Homerunning all the Romex does not seem to be an alternative especially when I have to rely on an electrician do his job and hope that he won't whine about it because he has never done it that way before.

Now if the builder said to me that he wanted to get rid of the wall clutter then yes I would jump all over it!

Besides the expense of homerunning all romex how does the Centralite pricing compare to On-Q ALC?
 

AutomatedOutlet

Senior Member
I'm not sure of your timeline for the install but there will be some very interesting hardwire solutions out in the next 6 to 8 months...
 

Captain Caveman

Active Member
AutomatedOutlet said:
I'm not sure of your timeline for the install but there will be some very interesting hardwire solutions out in the next 6 to 8 months...
Martin new switches? Don't leave us hanging, do tell! Or do I really want to know?

The problem with waiting for new products is just that, waiting. Once they do come out then your waiting for full support of it. Insteon for example, good switch but the full potential is not there for us to take advantage of yet, unless a third party vendor writes special software for it, then your closed in to using that vendor for automation.

I don't like waiting, it's like paralyis of analysis, people get stuck knowing that something new is on the horizon.

Spanky pointed out the EDT line of switches, seems like a good product but I don't think many people are using them. Also in my opinion not very attractive looking from what I saw on thier website.
 

AutomatedOutlet

Senior Member
Martin new switches? Don't leave us hanging, do tell! Or do I really want to know?

Sorry about that. I'm not sure how much is for public disclosure at this point so unfortunately I can't talk too much without checking with them but I can tell you this. It is a hardwired system, that will be made by one of the giants in the industry, and it will have a VERY unique type/style keypad that is a technology that at least I haven't seen used before for this type of application.

I wish I could elaborate a little. I'll see what I can do.
 
My company recently installed ALC lighting in a 6,000 sq. ft. house. Here's some tips we learned from that experience.

First, call On-Q and make sure you FULLY understand the wiring schematic and the switch capacity of each branch. They make some very nice branch hubs that ease the wiring in large homes, but each branch hub has it's limitations.

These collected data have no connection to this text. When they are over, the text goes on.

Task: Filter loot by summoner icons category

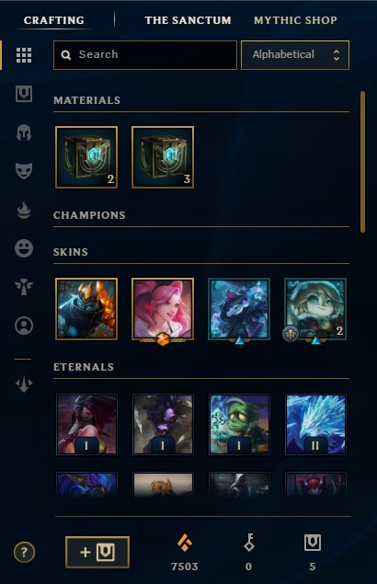Action: coord(24,326)
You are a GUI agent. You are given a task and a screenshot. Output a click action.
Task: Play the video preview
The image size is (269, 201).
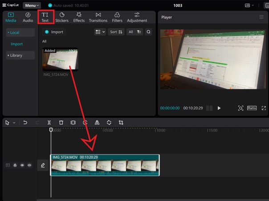pos(219,108)
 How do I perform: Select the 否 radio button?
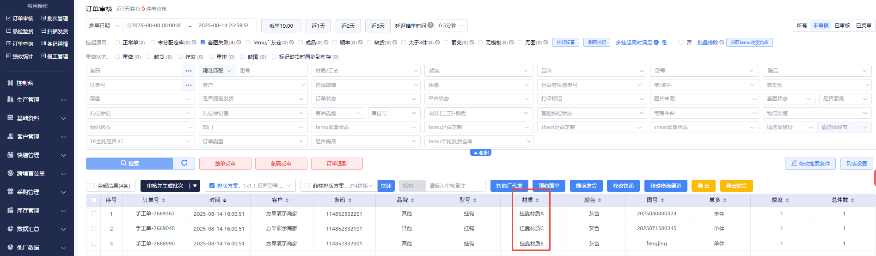coord(681,43)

Know those limitations before you pull any wire.

Second, tell the electrician to use the LARGEST and DEEPEST electrical boxes he can fit into the wall. You will need the room for making your connections.

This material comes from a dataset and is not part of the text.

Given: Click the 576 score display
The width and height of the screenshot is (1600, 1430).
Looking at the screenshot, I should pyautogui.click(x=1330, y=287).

Third, pulling a control wire (Cat5) into the electrical switch box might get the building inspector a little jazzed. Talk this over with the general and/or electrician before the inspection. Even though having a control wire inside the electrical switch box is okay, some inspectors don't know this and don't want to be told something they don't already know. Inspectors that are mad at the world (ever met one?) can make this entire situation unpleasant. If in doubt, just leave the control wire coiled near the switch and then stick it in the box after the inspection.

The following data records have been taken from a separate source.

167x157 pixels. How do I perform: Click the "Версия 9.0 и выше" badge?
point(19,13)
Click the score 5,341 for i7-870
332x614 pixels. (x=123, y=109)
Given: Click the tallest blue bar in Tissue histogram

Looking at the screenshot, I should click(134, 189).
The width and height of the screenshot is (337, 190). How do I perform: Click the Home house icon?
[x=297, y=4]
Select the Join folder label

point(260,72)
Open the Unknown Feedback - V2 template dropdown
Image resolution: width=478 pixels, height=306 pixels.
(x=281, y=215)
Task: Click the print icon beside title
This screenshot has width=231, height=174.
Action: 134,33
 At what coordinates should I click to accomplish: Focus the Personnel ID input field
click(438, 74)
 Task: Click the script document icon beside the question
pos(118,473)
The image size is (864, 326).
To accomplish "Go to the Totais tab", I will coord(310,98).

Fourth, expect some heat to be generated from the ALC switches. They run HOT. Make sure your customer is aware that heat is normal because they will be wondering whether their house is going to burn down when they touch the first switch that has been on for more than 5 minutes.

Lastly, avoid daisy-chaining. Even though On-Q will tell you that you can (and they're right), we found that this severely limits the ability to change things in the future (like adding an unplanned scene switch). Just home run everything and you're so much better off.

George Vander Dussen
Armor Clad Security
Modesto, California
 

ano

Senior Member
> Even though having a control wire inside the electrical switch box is okay,
> some inspectors don't know this and don't want to be told something
> they don't already know.

I'm not so sure I agree with that. The National Electrical Code does not say its O.K., and in this case the inspectors are correct. ALC switches really push this requirement to the edge, and can be legal if you make an effort to keep the low-voltage and the high voltage as separated as possible. As mentioned, talk with the inspector first, and don't be surprised if the inspector and On-Q need to talk to get everything worked out.